Astrocytes are very sensitive to develop innate immune responses to lipid-carried short interfering RNA

Abstract

Short interfering RNA (siRNA) inhibits the synthesis of specific proteins through RNA interference (RNAi). However, siRNA can induce innate immune responses that are mediated by toll-like receptors (TLRs) in cells of the immune system. Here, we sought to evaluate whether siRNA can induce such responses in glial cells. We examined the effects of various siRNA sequences prepared with lipids (oligofectamine). Lipid-siRNA induced variable degrees of silencing-independent nonspecific effects, e.g. increased Stat1 and Cox-2 expression and release of IL-6 and IP-10 in primary astroglia. This was prevented through chemical modification of siRNA by nucleoside 2′-O-methylation, without impairing specific gene silencing. Lipid-siRNA also induced nonspecific responses in purified astroglia, but not in microglia, or 3T3 cells. The highest TLR7 and TLR3 mRNA expression was found in microglia and purified astroglia, respectively. Accordingly, the TLR3 agonist poly(I:C) (PIC) induced higher release of IFN-β in primary and purified astroglia than in microglia. As siRNA, PIC induced IP-10, Stat1, VCAM-1, and Cox-2 and increased TLR3 mRNA expression.
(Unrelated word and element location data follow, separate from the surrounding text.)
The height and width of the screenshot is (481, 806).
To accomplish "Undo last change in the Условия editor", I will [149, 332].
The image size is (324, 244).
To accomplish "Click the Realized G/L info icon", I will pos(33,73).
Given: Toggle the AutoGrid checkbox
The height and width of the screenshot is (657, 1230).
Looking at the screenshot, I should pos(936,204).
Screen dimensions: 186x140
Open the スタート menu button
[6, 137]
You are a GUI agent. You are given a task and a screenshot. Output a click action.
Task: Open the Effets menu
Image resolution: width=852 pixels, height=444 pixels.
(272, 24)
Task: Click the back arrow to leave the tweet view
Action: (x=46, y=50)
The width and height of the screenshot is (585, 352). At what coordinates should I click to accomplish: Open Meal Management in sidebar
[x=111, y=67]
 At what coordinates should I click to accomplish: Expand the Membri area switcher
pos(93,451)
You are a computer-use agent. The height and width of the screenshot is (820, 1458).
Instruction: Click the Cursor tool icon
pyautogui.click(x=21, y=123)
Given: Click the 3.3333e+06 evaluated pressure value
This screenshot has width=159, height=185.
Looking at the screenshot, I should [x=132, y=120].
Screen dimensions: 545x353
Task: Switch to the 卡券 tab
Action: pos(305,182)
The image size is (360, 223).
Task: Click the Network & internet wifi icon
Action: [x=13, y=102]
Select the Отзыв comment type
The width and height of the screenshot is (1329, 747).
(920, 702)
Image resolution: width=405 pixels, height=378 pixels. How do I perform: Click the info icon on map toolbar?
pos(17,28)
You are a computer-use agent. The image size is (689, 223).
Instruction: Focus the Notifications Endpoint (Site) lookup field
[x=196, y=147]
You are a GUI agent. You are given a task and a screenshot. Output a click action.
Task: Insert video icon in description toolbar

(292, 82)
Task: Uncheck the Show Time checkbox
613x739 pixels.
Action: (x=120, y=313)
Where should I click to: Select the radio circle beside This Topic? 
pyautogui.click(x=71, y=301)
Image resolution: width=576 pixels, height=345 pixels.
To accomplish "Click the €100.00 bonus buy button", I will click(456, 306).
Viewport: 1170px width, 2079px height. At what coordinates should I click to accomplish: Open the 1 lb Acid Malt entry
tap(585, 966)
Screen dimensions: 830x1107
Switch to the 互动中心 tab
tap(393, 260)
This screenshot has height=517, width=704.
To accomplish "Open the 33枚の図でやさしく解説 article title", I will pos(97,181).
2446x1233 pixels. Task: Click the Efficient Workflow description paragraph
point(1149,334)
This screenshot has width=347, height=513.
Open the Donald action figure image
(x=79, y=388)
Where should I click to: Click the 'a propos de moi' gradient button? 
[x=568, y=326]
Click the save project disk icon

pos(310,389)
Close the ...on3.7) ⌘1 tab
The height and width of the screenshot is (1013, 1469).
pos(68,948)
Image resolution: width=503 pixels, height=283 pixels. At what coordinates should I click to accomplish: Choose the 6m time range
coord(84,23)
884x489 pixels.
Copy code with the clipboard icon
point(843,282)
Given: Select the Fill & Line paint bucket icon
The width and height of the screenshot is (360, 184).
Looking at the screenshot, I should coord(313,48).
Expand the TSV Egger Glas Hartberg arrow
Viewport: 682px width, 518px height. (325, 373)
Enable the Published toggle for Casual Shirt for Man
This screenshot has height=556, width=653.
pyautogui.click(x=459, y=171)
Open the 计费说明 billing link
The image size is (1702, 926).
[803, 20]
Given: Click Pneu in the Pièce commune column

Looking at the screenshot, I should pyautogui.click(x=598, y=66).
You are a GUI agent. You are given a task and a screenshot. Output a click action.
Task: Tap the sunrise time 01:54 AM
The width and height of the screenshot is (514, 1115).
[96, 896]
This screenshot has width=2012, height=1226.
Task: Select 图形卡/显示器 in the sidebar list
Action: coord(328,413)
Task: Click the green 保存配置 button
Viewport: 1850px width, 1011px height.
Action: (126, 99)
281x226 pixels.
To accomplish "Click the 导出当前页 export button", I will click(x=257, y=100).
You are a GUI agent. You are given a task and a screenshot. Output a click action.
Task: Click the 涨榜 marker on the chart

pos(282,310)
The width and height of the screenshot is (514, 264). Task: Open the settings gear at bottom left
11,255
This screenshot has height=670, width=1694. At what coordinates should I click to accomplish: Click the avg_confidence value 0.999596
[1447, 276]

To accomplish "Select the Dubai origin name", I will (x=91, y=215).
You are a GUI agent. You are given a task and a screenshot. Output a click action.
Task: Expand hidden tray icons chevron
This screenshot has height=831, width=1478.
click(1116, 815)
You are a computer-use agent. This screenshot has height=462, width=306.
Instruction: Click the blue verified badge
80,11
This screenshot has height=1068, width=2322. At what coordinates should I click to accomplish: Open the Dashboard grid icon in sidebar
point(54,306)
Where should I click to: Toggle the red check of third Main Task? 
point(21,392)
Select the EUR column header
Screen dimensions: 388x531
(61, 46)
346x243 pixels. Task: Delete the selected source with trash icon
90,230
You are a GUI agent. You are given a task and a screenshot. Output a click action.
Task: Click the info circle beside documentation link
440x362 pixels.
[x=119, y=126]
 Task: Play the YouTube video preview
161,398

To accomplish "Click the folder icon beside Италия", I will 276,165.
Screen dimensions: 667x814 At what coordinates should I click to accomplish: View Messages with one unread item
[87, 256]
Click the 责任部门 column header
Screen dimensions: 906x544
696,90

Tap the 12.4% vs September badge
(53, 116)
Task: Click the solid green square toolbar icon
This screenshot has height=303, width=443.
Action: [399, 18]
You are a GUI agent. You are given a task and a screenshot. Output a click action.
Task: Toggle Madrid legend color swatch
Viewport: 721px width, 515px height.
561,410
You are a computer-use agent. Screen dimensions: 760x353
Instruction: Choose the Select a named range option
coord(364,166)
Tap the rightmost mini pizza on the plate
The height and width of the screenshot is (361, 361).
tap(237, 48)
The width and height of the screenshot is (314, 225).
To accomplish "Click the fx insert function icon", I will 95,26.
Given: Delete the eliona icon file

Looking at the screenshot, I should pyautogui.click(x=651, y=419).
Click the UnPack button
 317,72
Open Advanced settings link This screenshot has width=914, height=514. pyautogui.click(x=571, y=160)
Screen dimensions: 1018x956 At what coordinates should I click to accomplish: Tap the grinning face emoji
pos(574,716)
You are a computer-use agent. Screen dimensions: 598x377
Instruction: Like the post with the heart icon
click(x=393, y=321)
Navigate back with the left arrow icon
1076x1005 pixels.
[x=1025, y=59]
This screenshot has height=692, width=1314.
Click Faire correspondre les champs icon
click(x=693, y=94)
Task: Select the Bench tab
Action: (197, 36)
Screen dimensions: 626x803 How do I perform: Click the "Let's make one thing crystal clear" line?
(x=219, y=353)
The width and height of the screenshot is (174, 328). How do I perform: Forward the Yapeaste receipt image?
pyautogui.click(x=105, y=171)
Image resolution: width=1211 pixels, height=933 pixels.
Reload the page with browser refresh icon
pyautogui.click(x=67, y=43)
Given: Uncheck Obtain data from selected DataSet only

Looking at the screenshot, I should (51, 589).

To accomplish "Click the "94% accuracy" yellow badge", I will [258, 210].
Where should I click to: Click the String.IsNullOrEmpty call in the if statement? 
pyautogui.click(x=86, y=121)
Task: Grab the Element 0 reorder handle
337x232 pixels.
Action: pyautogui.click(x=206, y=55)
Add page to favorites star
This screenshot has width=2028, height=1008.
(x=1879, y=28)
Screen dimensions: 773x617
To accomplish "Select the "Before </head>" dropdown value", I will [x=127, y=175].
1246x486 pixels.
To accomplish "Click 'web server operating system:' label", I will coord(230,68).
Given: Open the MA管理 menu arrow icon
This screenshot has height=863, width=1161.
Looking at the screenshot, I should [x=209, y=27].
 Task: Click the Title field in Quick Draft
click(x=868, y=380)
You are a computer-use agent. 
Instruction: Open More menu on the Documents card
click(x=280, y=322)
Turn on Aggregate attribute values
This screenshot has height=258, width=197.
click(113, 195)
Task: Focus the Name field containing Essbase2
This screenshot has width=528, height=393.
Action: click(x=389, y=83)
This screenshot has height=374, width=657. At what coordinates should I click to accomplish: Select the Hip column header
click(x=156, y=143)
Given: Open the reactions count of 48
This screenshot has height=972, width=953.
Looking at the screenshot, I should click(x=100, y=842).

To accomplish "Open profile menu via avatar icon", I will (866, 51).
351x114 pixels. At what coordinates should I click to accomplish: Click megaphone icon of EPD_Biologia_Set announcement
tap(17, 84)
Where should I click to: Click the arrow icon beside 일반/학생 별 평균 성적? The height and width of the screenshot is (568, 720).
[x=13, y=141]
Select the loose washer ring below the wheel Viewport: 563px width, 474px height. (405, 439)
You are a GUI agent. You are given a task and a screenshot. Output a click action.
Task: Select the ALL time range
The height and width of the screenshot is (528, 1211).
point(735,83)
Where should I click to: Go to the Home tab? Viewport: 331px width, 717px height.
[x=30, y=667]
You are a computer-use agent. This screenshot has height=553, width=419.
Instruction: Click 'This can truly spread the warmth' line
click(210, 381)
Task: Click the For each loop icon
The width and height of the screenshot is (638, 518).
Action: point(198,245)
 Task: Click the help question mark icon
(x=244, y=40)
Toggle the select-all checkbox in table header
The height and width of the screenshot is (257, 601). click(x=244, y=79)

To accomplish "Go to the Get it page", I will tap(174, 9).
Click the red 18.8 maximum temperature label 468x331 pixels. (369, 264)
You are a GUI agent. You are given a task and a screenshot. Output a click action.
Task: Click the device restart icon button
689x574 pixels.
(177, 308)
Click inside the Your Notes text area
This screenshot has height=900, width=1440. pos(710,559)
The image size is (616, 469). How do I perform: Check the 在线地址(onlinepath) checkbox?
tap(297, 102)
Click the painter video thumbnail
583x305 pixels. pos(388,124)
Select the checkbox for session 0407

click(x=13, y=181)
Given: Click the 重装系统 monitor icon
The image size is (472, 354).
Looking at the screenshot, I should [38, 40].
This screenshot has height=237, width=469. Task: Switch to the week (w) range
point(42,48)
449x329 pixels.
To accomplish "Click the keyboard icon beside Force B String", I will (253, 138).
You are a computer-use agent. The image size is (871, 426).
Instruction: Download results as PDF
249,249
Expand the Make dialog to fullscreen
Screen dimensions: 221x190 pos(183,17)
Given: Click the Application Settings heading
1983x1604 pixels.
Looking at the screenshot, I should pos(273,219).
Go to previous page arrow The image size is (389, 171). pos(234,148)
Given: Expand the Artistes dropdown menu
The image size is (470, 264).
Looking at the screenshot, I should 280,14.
The effects of lipid-siRNA in purified astrocytes were attenuated after silencing TLR3 or TLR7 expression, and by the PKR inhibitor 2-aminopurine. Furthermore, lipid-siRNA induced the expression of RIG-I. In contrast, siRNA devoid of lipids did not enter the astrocytes, did not silence gene expression, and did not induce Stat1 or Cox-2. The results show that, in astroglia, lipid-siRNA induces innate immune responses that are mediated, at least in part, by intracellular mechanism dependent on TLR7, TLR3, and helicases.